What to do: Update the lines below by replacing "center point" with "midpoint", leaving everything else unchanged, and leave the pictures out of your answer.

Entries supplied:
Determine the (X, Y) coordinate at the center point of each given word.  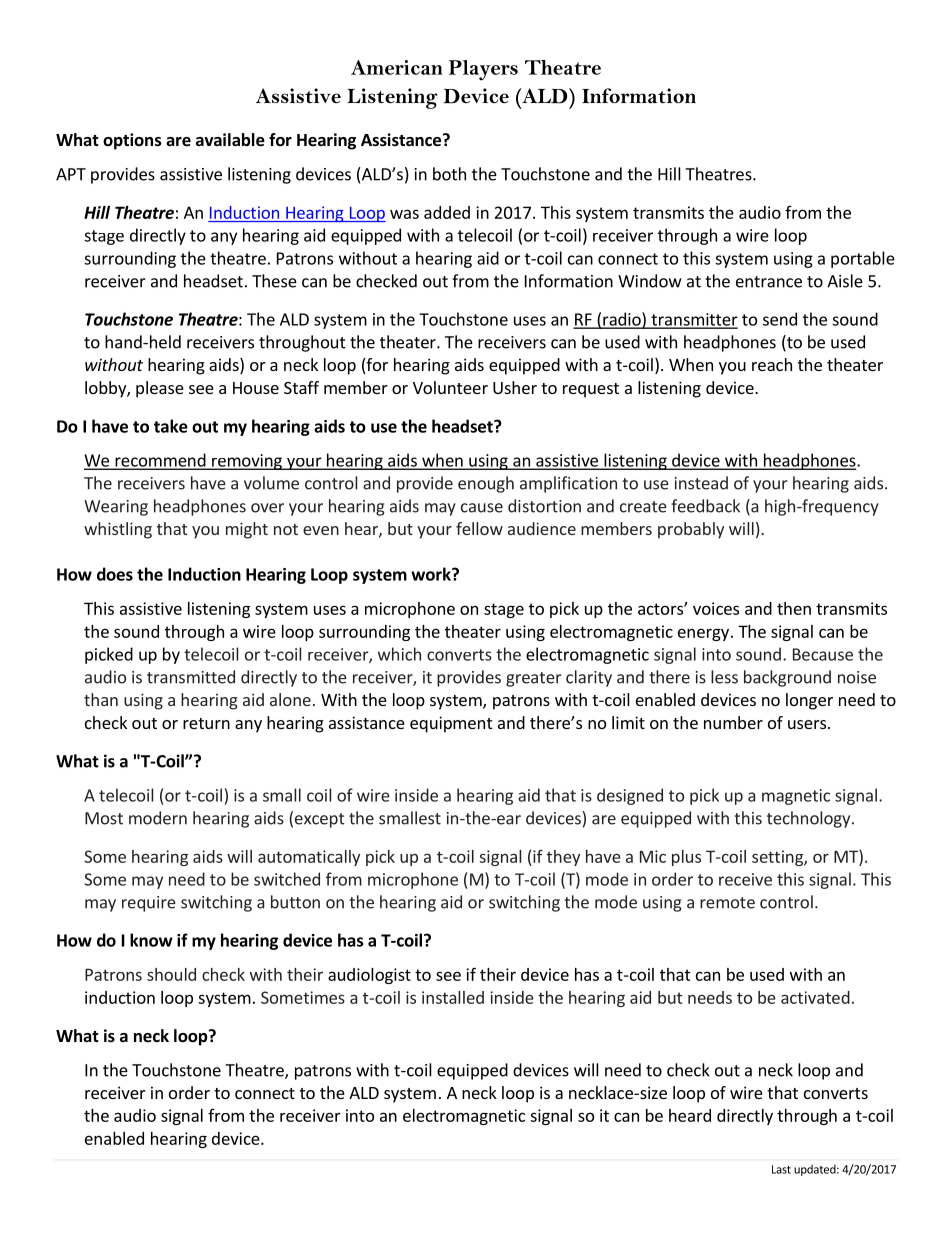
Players (483, 70)
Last (781, 1169)
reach (772, 364)
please (160, 389)
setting (778, 858)
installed (453, 997)
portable (863, 259)
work (432, 574)
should (171, 974)
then (794, 608)
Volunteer (450, 387)
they (563, 858)
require (149, 904)
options (132, 141)
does (115, 574)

Exercise response:
Determine the (X, Y) coordinate at the midpoint of each given word.  
Players (483, 70)
Last (781, 1169)
reach (772, 364)
please (160, 389)
setting (778, 858)
installed (453, 997)
portable (863, 259)
work (432, 574)
should (171, 974)
then (794, 608)
Volunteer (450, 387)
they (563, 858)
require (149, 904)
options (132, 141)
does (115, 574)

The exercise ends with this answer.